● **WHAT TO DO**:
Please copy down the passage of the virtual try-on article that opens with the words containing "Google thinks it" and closes with "shapes and ethnicities.", word for word.

● **SOURCE TEXT**:
Dozens of models in different sizes, shapes and ethnicities stand in different poses, all wearing the same pink short-sleeved top.

Virtual try-on has long promised a way to let online shoppers gauge how an item will fit before they buy it, but for all the ways companies have tried to make it work, it hasn’t caught on widely.

Google thinks it has a solution in generative AI.

The market leader in online search unveiled a new feature Wednesday it says allows it to show how any garment will “drape, fold, cling, stretch and form wrinkles and shadows” on models from sizes XXS to 4XL. On search results where the option is available, users will see a “try on” label allowing them to choose a real person they want to see the item on, with the available models spanning a range of skin tones, body shapes and ethnicities.

Google is introducing the feature for US users on women’s tops from hundreds of brands, including H&M, Anthropologie, Everlane and Loft. It will expand it to more products, including men’s tops, later this year and eventually plans to offer it internationally.

With the announcement, Google becomes the biggest contender yet to try its hand at virtual try-on. For years start-ups have looked to technologies like augmented reality and artificial intelligence to solve online shopping’s inherent stumbling block: It’s hard to know how an item will fit. Typically they’ve overlaid digital versions of garments on images shoppers provide of themselves. So far, companies and consumers haven’t widely adopted these tools, though the efforts keep gaining momentum as technology advances and companies like Walmart and Farfetch enter the field.

Data excerpts:
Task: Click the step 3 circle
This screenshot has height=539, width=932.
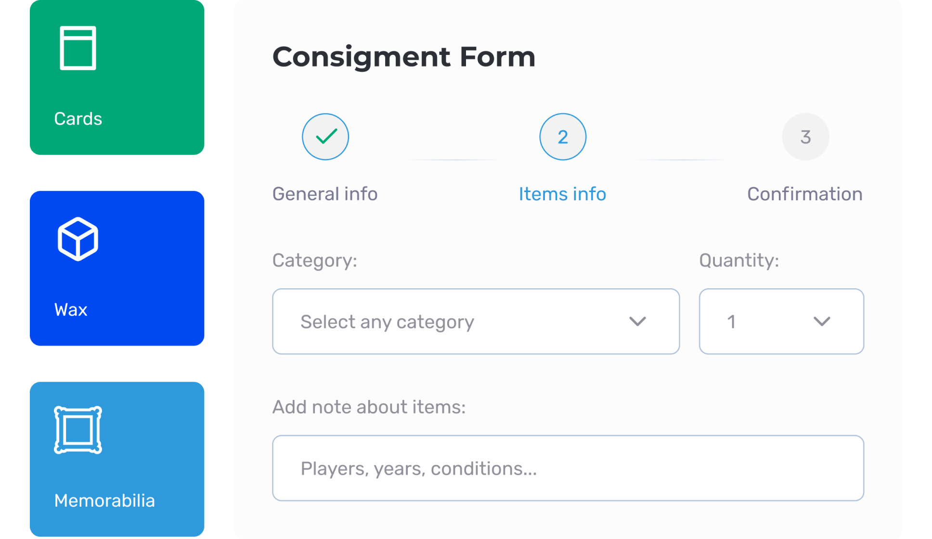Action: coord(805,137)
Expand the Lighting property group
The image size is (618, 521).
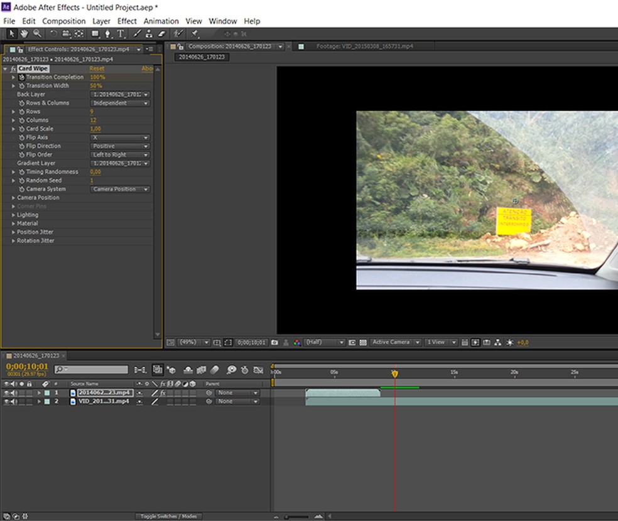pos(13,215)
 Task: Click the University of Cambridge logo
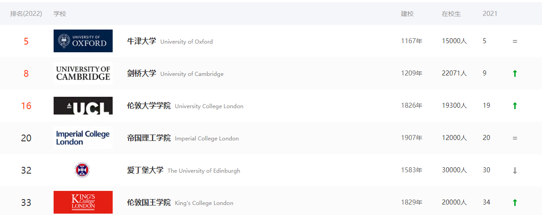click(83, 73)
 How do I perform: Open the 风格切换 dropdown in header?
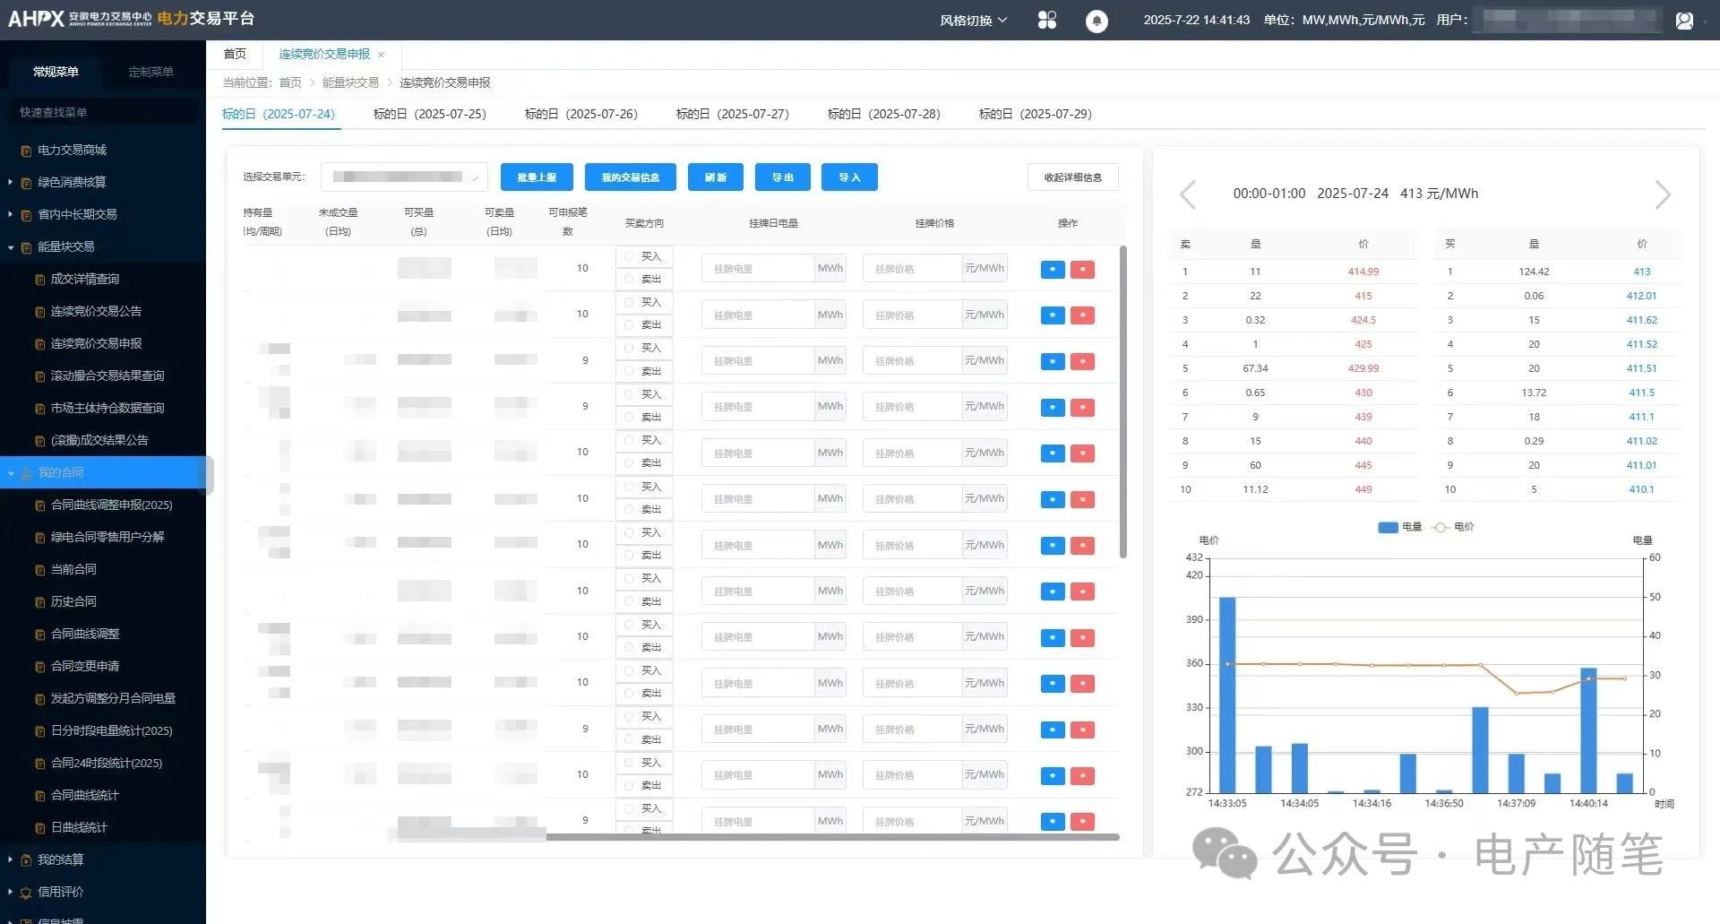click(973, 20)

● **RESULT**:
Google thinks it has a solution in generative AI.

The market leader in online search unveiled a new feature Wednesday it says allows it to show how any garment will “drape, fold, cling, stretch and form wrinkles and shadows” on models from sizes XXS to 4XL. On search results where the option is available, users will see a “try on” label allowing them to choose a real person they want to see the item on, with the available models spanning a range of skin tones, body shapes and ethnicities.